• _Tasks for this exercise_
1. List every alternative designation that the article on PKS 0637−752 gives for the quasar.
2. Pick up the article on the quasar PKS 0637−752 after its last sentence and write what comes next.

Observation data (J2000.0 epoch)
- Constellation: Mensa
- Right ascension: 06^{h} 35^{m} 46.5^{s}
- Declination: −75° 16′ 16.8″
- Redshift: 0.653000
- Heliocentric radial velocity: 195,765 km/s
- Distance: 6.0 Gly
- Apparent magnitude (V): 0.34
- Apparent magnitude (B): 0.26

Characteristics
- Type: FRSQ, Blazar
- Notable features: X-ray jet

Other designations
- IRAS F06374−7513, PGC 2824867, MRC 0637−752, 2E 1720, OCARS 0637−752

= PKS 0637−752 =

Quasar in the constellation Mensa

PKS 0637−752 is a quasar located six billion light years in the constellation of Mensa. It is noted for having a bright and largest astrophysical jet at redshift of z = 0.651. Discovered by Einstein Observatory in 1980 through X-rays, PKS 0637−752 was the first celestial object to be observed by Chandra X-ray Observatory upon its commissioning on July 23, 1999.

== Characteristics ==
PKS 0637−752 contains an active galactic nucleus. It is classified a blazar, a type of an active galaxy with a relativistic jet pointing towards Earth's direction. Like other quasars, PKS 0637−752 is considered luminous, powering up 10 trillion times the sun, with a supermassive black hole in its center.

(Stored data)
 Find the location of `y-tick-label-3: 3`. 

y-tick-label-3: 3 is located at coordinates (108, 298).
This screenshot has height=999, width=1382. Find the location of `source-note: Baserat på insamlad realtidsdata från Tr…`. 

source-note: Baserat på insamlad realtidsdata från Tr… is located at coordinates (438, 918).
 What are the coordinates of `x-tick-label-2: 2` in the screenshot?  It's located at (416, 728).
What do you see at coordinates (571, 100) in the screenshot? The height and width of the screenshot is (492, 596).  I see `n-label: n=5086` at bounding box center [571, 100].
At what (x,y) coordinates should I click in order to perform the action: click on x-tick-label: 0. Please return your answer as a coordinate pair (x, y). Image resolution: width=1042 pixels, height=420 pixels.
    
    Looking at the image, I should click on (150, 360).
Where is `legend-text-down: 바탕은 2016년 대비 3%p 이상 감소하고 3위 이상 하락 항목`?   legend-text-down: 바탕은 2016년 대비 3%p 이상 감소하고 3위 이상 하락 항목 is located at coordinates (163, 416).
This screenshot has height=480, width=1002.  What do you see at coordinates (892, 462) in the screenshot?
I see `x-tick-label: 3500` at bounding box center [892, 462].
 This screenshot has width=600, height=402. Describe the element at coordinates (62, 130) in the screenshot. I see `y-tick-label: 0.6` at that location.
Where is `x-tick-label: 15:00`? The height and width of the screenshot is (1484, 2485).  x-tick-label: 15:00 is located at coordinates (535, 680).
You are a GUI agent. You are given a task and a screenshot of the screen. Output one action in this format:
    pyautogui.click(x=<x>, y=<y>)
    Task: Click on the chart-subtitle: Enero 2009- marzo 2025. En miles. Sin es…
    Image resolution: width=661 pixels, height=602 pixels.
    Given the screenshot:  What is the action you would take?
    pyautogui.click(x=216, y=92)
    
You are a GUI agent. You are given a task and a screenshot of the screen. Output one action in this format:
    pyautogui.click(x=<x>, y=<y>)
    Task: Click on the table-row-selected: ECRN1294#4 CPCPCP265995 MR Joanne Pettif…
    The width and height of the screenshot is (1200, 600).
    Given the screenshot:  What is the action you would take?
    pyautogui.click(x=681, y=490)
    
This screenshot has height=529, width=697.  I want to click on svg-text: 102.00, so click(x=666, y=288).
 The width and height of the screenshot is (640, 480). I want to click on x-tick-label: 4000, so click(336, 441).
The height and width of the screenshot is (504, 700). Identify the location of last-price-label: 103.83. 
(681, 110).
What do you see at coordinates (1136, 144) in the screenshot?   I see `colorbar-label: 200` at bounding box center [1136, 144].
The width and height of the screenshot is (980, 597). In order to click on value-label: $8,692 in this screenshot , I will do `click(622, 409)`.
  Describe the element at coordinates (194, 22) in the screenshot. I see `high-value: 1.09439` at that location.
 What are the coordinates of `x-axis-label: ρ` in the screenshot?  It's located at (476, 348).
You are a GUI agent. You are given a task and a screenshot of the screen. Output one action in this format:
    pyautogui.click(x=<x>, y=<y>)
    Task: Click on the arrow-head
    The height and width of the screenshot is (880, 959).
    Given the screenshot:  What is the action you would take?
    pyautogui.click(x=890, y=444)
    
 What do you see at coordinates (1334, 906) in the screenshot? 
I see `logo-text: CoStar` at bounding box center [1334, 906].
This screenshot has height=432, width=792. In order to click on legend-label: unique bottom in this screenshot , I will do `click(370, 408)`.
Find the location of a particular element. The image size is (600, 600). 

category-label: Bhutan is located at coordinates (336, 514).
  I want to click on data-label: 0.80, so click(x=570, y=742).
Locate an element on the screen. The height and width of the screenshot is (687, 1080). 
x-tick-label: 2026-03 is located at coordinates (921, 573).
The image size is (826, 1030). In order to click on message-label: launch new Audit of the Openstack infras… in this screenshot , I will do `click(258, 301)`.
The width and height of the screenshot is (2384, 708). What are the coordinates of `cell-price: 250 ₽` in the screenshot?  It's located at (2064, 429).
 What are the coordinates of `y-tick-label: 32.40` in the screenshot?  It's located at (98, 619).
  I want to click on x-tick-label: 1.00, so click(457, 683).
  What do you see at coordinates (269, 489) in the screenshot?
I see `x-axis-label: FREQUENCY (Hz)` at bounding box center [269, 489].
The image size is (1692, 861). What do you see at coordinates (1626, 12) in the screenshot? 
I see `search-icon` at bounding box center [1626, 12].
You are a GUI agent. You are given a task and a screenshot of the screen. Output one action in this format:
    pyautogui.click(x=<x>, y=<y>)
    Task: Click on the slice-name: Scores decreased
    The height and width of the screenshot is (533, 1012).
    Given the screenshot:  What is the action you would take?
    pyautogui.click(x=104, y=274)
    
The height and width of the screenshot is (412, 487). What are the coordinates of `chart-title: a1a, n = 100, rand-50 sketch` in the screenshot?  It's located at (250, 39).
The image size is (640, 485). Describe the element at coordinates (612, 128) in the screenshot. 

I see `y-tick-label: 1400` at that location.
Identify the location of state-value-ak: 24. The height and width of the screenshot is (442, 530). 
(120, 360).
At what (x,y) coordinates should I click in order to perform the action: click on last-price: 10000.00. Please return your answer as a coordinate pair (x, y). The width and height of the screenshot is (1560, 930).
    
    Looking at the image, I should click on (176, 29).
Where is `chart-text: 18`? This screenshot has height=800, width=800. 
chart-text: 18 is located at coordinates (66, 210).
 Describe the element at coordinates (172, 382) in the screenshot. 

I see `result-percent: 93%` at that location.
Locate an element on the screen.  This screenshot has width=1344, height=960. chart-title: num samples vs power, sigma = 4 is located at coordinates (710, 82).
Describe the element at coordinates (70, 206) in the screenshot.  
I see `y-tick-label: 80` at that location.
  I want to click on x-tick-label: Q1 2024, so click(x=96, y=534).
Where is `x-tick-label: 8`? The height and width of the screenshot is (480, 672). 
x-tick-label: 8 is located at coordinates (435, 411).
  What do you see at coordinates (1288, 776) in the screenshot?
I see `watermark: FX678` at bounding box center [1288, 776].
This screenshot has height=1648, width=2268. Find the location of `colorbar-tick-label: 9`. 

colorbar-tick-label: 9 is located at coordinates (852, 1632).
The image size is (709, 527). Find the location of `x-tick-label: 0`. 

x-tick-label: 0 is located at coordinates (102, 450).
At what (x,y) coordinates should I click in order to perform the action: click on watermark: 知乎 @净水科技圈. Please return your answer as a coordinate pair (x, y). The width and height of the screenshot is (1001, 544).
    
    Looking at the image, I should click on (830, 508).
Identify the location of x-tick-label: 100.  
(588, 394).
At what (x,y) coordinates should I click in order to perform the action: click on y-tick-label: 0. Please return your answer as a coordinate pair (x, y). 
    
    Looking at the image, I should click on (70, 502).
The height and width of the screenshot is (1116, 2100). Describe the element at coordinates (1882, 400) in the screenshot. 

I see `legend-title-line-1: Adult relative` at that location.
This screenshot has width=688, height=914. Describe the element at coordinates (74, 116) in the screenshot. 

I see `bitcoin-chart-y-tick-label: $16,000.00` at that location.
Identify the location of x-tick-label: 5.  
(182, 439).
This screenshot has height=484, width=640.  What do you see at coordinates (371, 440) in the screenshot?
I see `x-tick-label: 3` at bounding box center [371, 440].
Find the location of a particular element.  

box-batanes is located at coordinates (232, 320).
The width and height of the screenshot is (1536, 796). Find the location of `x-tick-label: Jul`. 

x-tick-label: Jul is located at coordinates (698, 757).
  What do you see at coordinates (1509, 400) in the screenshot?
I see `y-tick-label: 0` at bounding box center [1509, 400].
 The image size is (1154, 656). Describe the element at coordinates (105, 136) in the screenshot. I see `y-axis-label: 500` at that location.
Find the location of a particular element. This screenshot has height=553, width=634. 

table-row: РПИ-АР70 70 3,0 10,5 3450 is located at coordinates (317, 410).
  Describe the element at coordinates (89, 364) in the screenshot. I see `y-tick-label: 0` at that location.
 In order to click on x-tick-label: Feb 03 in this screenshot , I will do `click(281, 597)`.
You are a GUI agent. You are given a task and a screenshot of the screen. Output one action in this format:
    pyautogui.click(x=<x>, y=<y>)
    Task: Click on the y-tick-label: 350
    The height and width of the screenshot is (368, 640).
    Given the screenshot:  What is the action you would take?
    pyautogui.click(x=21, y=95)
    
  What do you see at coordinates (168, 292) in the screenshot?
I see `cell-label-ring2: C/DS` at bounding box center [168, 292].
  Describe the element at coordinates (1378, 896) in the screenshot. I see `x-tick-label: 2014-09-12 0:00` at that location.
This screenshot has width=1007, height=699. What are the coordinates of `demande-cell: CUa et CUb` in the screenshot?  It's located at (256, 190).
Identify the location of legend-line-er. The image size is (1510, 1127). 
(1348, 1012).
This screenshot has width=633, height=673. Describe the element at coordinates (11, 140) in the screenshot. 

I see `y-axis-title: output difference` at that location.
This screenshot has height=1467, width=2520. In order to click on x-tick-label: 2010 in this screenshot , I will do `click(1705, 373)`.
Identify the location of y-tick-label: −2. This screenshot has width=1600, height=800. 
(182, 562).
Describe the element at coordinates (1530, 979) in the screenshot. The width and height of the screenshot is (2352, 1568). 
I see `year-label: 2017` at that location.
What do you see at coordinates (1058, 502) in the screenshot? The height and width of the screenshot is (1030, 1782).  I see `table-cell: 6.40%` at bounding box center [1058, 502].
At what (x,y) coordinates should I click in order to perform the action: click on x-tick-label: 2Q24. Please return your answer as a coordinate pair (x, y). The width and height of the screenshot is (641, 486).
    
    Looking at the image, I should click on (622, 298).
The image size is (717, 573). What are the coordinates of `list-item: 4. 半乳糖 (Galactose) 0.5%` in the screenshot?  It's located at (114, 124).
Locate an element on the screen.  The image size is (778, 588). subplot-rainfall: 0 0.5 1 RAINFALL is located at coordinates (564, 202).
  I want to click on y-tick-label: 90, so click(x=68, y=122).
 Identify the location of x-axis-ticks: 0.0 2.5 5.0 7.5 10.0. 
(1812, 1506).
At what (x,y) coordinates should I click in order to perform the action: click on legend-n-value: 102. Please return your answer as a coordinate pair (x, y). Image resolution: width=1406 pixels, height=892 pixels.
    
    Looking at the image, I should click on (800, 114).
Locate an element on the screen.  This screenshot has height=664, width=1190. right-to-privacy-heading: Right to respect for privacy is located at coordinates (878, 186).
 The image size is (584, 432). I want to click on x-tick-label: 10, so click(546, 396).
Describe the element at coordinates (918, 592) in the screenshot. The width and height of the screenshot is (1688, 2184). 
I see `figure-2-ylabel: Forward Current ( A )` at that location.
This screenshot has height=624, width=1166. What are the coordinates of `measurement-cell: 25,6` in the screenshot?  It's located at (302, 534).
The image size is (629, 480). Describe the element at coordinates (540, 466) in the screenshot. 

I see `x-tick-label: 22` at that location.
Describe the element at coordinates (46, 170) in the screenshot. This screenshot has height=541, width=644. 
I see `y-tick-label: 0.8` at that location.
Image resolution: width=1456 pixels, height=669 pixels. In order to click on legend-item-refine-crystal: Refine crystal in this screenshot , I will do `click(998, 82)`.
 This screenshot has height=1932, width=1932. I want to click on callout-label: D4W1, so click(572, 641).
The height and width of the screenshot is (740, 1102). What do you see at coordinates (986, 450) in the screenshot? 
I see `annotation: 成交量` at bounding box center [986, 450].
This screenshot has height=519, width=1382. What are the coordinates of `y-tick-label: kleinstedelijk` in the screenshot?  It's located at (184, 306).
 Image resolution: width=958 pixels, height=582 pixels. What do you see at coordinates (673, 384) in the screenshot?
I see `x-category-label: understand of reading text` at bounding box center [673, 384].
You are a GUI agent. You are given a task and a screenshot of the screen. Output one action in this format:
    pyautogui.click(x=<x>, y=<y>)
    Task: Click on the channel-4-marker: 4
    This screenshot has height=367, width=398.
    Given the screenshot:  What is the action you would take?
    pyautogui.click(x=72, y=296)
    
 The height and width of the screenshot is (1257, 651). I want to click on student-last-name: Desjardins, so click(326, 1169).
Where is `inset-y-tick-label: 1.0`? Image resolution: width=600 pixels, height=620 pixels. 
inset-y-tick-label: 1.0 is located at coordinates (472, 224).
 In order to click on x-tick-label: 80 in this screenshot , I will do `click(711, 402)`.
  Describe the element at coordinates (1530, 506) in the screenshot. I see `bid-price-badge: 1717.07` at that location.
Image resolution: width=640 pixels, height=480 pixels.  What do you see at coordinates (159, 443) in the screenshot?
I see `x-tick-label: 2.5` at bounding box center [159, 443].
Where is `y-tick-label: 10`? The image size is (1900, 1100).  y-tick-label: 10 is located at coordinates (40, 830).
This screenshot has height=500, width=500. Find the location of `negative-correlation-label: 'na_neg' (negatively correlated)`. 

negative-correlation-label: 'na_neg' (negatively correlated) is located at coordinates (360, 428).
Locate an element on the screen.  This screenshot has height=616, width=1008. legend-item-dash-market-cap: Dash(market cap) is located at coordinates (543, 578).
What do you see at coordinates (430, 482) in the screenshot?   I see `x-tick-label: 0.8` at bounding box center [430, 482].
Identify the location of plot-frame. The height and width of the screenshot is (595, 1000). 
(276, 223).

• _Answers to this exercise_
1. IRAS F06374−7513, PGC 2824867, MRC 0637−752, 2E 1720, OCARS 0637−752

2.
=== X-ray jet ===
PKS 0637−752 contains a high γ-ray flux X-ray jet studied by Hubble Space Telescope and Spitzer. The jet extends ≥100 kiloparsecs wide and has a luminosity of ~10^{44.6} ergs^{−1}. It produces X-ray emission through inverse Compton scattering from the cosmic microwave background.

Further observations from Hubble also found three small knots occurring concurrently with the X-ray emission and peak radio. According to observations made by Australia Telescope Compact Array, these knots are shown to be quasi-periodic with a separation gap of ~1.1 arcsecs. Using two class models, astronomers calculated the jet power of PKS 0637−752 to be Q ~ 10^{46} erg/s and the jet engine modulation to be 2 × 10^{3} yr < \tau <3 × 10^{5} yr. Such evidence, proves the jet structure in the quasar might result from an unstable accretion disk, causing limit cycle behavior.